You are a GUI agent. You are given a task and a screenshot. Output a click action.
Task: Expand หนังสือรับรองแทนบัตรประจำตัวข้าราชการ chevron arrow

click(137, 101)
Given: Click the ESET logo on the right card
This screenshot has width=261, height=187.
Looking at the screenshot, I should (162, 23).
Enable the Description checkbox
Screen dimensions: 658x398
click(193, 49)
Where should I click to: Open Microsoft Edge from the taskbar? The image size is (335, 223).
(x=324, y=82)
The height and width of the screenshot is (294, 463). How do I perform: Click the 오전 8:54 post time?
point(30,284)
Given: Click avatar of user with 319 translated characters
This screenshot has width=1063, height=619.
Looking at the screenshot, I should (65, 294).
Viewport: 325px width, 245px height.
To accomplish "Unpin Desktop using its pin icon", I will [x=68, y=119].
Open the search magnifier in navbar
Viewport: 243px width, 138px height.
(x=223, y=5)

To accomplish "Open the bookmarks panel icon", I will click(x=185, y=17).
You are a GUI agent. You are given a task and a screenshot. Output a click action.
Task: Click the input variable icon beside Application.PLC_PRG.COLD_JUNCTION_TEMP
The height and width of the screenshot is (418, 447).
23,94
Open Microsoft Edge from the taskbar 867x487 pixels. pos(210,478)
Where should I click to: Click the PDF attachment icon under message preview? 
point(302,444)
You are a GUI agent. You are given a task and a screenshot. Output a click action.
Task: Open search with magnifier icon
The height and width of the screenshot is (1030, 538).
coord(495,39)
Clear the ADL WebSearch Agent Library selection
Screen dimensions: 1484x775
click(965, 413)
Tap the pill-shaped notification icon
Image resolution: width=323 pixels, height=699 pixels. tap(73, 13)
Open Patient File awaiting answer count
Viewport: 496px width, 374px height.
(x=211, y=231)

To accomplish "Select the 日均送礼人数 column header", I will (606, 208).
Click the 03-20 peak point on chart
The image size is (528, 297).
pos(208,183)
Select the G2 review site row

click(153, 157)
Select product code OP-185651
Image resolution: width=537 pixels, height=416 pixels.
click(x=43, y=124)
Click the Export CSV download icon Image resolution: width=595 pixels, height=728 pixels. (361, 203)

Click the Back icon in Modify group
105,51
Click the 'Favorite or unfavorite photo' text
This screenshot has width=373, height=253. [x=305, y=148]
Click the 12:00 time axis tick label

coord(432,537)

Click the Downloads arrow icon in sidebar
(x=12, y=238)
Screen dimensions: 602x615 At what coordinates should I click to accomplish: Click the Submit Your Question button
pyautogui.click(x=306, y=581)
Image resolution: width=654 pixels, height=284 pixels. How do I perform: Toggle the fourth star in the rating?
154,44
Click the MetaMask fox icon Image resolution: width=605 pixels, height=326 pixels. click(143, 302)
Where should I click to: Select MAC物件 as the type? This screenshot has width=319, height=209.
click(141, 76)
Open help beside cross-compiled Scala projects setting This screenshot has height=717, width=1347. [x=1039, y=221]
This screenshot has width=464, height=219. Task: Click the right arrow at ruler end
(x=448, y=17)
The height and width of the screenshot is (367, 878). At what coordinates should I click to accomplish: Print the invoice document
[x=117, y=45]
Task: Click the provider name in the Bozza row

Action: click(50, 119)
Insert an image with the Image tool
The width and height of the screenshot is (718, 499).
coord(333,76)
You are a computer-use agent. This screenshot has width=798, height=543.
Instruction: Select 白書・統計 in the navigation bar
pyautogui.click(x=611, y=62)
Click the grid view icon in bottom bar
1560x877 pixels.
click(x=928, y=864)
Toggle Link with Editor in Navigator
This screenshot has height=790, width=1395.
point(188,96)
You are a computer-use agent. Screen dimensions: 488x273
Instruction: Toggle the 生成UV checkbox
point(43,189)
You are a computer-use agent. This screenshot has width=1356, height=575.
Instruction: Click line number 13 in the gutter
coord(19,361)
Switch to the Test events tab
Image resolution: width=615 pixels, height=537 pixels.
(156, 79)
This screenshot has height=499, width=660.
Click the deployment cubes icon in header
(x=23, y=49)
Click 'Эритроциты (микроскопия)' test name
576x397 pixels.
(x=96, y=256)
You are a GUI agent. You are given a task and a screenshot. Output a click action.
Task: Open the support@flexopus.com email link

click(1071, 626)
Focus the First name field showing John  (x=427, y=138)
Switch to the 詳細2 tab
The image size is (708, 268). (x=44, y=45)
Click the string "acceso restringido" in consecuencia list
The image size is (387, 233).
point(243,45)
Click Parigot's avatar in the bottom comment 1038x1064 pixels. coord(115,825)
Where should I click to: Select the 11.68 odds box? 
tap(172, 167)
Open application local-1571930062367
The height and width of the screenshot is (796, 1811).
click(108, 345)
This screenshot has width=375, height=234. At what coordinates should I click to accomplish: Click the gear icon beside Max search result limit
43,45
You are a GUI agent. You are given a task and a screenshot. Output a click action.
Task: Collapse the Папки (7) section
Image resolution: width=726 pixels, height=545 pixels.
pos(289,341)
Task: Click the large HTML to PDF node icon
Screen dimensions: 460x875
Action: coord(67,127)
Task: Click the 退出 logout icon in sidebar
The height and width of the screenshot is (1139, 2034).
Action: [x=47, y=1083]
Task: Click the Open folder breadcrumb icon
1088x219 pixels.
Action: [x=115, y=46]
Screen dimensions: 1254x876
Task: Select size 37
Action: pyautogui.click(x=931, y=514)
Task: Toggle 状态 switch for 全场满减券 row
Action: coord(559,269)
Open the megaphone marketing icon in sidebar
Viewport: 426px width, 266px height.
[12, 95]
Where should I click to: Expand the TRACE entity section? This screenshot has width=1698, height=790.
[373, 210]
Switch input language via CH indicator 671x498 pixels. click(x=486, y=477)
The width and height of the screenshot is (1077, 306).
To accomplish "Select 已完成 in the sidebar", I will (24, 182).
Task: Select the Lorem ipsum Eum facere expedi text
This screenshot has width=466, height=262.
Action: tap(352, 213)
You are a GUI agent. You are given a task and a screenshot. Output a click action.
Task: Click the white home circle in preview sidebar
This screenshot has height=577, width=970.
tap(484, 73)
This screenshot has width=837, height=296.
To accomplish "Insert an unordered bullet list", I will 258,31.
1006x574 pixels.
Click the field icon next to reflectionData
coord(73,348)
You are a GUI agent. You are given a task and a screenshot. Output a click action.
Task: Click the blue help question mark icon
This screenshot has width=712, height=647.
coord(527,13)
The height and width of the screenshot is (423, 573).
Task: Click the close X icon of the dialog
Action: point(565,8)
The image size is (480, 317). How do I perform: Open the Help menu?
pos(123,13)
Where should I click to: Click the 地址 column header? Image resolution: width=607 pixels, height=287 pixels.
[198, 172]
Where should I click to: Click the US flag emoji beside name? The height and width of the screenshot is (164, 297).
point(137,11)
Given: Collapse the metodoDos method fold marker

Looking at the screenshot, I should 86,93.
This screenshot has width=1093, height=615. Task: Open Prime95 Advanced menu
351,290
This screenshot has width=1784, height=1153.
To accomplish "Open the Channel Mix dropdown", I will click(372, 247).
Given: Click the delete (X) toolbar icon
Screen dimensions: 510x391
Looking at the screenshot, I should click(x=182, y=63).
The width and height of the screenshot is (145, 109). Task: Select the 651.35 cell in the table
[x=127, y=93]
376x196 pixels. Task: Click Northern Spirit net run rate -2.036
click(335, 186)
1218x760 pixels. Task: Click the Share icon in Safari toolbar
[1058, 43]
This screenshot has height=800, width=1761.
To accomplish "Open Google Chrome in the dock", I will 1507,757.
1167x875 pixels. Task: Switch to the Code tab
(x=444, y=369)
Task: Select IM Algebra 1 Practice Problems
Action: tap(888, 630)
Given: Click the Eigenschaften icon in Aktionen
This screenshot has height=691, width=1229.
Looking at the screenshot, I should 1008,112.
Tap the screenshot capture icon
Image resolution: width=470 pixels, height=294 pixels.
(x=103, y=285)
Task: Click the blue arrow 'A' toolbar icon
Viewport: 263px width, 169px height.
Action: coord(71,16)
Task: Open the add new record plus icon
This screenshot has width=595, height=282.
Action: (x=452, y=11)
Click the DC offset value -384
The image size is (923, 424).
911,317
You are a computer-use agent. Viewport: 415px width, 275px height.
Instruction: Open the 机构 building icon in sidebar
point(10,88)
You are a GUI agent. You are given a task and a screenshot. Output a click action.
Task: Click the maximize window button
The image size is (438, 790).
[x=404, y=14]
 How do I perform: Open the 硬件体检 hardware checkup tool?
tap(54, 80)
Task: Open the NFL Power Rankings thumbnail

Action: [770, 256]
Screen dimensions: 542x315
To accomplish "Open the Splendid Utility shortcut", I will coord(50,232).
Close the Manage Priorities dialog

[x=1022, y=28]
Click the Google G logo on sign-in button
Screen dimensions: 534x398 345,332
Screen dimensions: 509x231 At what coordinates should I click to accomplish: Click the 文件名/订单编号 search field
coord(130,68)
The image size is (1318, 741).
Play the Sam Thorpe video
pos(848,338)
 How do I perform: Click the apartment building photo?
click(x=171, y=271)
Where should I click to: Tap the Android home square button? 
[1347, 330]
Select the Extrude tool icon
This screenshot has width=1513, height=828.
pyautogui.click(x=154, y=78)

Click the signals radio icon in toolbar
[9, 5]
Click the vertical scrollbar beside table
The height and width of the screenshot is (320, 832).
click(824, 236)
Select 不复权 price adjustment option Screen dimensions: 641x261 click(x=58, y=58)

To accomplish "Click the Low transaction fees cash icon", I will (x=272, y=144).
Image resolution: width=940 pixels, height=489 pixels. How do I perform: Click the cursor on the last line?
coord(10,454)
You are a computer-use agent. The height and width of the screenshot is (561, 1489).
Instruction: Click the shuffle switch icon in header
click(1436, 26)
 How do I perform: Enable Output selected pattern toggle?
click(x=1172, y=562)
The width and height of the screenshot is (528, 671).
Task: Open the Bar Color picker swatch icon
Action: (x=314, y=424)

● **Task description**:
Rewrite the part of the listing that opens with the line containing "Tap the screenshot capture icon" and closes with the line containing "[x=1022, y=28]", changing "maximize" to "minimize" and leaving everything else as it is.

● **Response to this task**:
Tap the screenshot capture icon
Image resolution: width=470 pixels, height=294 pixels.
(x=103, y=285)
Task: Click the blue arrow 'A' toolbar icon
Viewport: 263px width, 169px height.
Action: coord(71,16)
Task: Open the add new record plus icon
This screenshot has width=595, height=282.
Action: (x=452, y=11)
Click the DC offset value -384
The image size is (923, 424).
911,317
You are a computer-use agent. Viewport: 415px width, 275px height.
Instruction: Open the 机构 building icon in sidebar
point(10,88)
You are a GUI agent. You are given a task and a screenshot. Output a click action.
Task: Click the minimize window button
The image size is (438, 790).
[x=404, y=14]
 How do I perform: Open the 硬件体检 hardware checkup tool?
tap(54, 80)
Task: Open the NFL Power Rankings thumbnail

Action: [770, 256]
Screen dimensions: 542x315
To accomplish "Open the Splendid Utility shortcut", I will coord(50,232).
Close the Manage Priorities dialog

[x=1022, y=28]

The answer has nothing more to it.